By ANGELA GREGORY
Special cinema screens, sound systems and three-dimensional illusions have lured Aucklanders to the movies since the 1950s.
But the novelty screenings were never much more than passing fads.
In April 1953, equipment was imported from America to show a 70-minute "deepie" called Man in the Dark.
Spectators wore polarised glasses and the theatre used two synchronised projectors with polaroid filters, and a special screen.
Aucklanders flocked to see the film's lurching spiders and a roller coaster ride.

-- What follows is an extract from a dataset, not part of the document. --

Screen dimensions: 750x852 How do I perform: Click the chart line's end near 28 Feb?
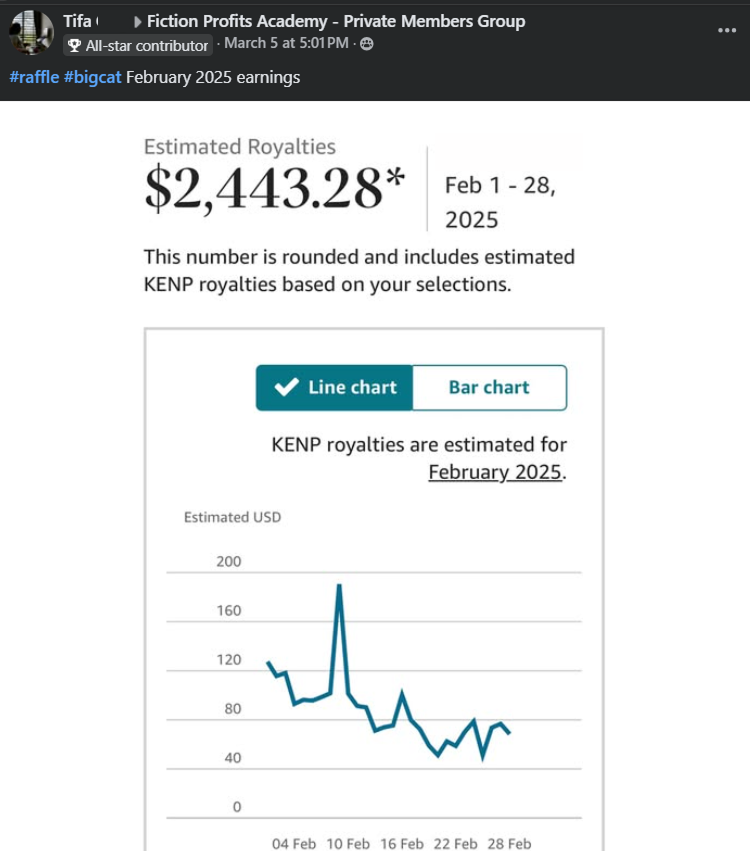tap(510, 733)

Cinemascope made its Auckland debut in November that year at the Civic Theatre and was considered spectacularly effective for panoramic films.
In November 1959, the first purpose-built Cinerama theatre opened in Auckland, with a 7.3m high wrap-around screen and four projectors.

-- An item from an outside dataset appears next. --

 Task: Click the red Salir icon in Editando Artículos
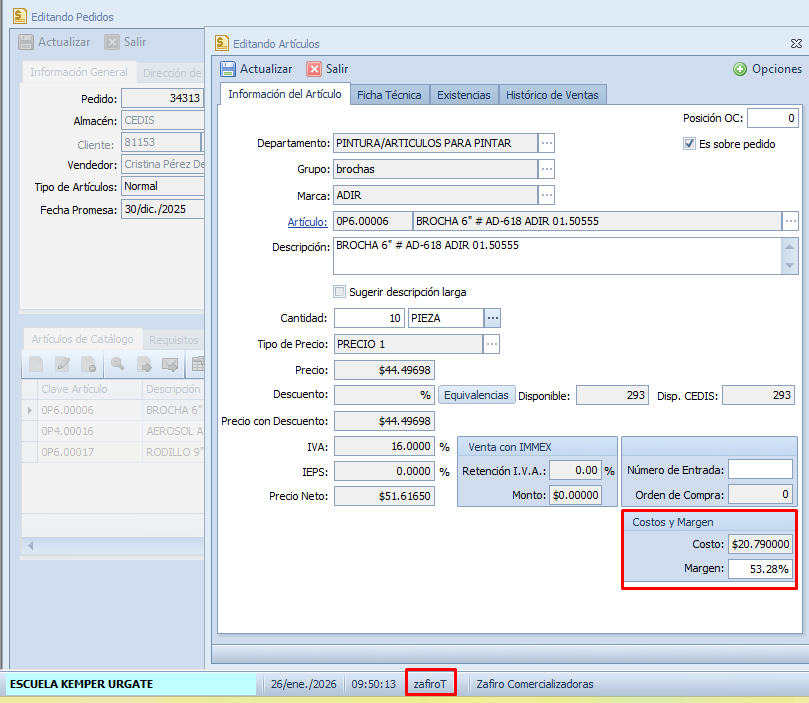pos(314,69)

The effect on the viewer was an illusion of 3D vision and of taking part in the action.
The technique was especially popular for travelogues, and thrilled millions around the world until it was abandoned in 1966.
In later years occasional 3D films, for which special glasses were provided, came to New Zealand, and one "odourama" film provided scratch cards allowing viewers to smell their way through the movie.
In 1988 a Barnardos fundraiser sold 700,000 pairs of 3D specs for a screening of Gorilla at Large on television.